Can one refill a refillable SODASTREAM carbonated gas bottle and put one’s own label on it, while the engraved brand SODASTREAM also remains on the bottle? Yes, so the Court of Justice of the EU ruled on 27 October 2022 in the Finnish case SodaStream/MySoda.
The first sale of the gas bottle causes that SodaStream's trademark right is exhausted. The buyer can freely dispose of that gas bottle, exchange it or have it filled by another company. The trademark owner cannot stop MySoda from collecting, filling and reselling empty SODASTREAM bottles with a new label. At least: as long as consumers don’t assume from this new label that the reseller (MySoda) is economically connected to the trademark holder (SodaStream). Apart from that: if it were unsafe to refill those bottles, the trademark owner would of course have a legitimate reason to act. But that is not at issue here.
What does such a new label look like in practice? It must not imply to the average consumer an economic link between the reseller and the trademark owner. All circumstances are relevant, first of all: the layout of the new label (size of label and letters, place on the bottle). Also important: the location and size of the brand engraved in the bottle. From this combination, the consumer should understand that that the trademark owner has no control (anymore) over the contents of the bottle. Sector practices may also play a role here: is it commonly known that this kind of packaging is professionally refilled? If so, perhaps a somewhat smaller disclaimer on the new label would suffice.
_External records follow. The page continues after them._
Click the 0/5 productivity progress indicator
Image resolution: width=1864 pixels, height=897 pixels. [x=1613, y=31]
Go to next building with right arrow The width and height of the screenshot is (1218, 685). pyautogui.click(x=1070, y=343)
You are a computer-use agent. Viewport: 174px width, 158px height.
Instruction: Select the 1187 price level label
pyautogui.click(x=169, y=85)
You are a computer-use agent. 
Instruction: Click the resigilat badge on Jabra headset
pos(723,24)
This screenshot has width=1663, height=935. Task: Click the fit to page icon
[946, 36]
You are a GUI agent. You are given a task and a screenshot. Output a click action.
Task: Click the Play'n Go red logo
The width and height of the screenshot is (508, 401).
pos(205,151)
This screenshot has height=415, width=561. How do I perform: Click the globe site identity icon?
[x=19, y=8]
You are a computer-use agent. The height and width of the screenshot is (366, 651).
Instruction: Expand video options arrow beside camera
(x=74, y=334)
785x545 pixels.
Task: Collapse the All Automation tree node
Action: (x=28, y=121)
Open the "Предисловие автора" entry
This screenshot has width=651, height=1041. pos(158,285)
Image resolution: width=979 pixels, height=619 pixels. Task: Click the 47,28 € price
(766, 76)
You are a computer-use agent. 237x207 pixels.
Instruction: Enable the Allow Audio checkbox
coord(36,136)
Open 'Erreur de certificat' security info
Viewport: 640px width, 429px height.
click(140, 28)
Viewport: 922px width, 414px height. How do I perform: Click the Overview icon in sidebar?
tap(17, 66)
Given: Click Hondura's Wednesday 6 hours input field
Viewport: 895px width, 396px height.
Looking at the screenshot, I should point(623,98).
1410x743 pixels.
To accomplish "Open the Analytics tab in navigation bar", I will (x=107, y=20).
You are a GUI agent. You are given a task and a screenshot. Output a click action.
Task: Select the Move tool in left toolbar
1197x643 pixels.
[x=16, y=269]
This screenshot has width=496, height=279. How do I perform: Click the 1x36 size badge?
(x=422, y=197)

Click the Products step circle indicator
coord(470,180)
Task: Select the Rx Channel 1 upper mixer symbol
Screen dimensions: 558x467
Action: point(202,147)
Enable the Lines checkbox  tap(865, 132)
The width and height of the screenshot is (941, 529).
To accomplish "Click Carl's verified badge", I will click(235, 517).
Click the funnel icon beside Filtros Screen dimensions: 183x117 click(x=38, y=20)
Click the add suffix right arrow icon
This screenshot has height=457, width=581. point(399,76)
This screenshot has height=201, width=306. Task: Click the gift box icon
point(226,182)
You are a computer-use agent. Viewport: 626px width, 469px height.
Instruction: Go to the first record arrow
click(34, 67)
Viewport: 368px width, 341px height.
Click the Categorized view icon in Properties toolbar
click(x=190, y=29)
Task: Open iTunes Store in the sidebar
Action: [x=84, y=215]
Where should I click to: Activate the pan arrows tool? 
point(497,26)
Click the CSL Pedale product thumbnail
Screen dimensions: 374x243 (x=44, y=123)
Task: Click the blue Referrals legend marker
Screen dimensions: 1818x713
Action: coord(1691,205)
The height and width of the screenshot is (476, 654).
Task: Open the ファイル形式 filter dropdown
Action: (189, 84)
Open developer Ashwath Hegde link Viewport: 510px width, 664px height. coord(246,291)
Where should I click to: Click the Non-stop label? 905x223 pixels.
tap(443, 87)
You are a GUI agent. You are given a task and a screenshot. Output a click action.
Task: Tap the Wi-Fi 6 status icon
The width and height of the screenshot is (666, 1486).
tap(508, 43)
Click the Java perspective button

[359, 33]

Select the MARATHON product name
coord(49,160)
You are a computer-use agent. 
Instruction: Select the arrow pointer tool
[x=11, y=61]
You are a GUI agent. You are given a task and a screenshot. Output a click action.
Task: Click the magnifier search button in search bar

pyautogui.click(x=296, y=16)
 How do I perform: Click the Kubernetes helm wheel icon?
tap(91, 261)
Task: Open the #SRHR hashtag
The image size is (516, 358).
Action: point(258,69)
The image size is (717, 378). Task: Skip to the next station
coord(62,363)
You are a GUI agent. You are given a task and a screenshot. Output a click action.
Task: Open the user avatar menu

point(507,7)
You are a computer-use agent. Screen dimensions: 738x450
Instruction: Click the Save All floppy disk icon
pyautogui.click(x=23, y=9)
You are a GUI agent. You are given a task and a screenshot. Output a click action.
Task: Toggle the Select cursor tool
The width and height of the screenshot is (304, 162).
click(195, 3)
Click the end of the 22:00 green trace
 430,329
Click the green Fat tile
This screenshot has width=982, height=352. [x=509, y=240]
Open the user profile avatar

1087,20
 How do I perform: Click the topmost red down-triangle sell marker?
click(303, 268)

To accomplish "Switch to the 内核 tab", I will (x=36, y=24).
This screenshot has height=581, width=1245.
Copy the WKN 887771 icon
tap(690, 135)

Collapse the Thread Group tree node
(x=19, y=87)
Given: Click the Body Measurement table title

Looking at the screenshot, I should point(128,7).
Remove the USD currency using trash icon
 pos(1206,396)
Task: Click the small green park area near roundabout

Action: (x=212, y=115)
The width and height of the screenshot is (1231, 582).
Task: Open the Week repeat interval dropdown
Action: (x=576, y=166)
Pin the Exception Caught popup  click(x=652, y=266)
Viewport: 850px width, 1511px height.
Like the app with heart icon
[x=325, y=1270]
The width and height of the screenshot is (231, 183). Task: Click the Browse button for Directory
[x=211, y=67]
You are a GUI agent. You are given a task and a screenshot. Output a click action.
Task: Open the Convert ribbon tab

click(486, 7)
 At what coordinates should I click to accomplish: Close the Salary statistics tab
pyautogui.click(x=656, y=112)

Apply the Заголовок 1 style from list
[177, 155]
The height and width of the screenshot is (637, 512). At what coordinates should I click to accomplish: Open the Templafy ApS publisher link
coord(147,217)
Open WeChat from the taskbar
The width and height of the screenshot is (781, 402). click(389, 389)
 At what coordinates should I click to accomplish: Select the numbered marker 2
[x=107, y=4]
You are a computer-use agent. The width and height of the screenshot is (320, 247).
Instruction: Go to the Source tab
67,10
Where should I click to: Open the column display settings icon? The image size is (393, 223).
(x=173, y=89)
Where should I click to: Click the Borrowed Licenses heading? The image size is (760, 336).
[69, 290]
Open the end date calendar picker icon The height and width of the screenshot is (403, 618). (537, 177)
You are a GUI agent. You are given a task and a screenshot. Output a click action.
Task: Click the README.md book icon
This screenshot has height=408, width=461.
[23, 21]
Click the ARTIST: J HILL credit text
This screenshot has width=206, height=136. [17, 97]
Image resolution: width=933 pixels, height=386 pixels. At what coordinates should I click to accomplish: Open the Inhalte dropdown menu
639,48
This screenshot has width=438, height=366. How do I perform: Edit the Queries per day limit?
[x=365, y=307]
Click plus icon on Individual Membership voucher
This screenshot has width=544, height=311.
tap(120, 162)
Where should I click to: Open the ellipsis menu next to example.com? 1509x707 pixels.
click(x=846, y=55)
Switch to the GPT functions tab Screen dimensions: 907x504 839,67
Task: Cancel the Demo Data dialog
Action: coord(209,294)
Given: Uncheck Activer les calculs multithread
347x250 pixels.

We already knew from the Viking case that refilling and reselling reusable packaging does not constitute a trade mark infringement. Now we also know the same for bottles on which the mark is permanently affixed and remains visible even after refilling. The trademark owner who wants to keep control over the filling of products would do well to consider a system of loaning in which ownership of the packaging remains with the manufacturer.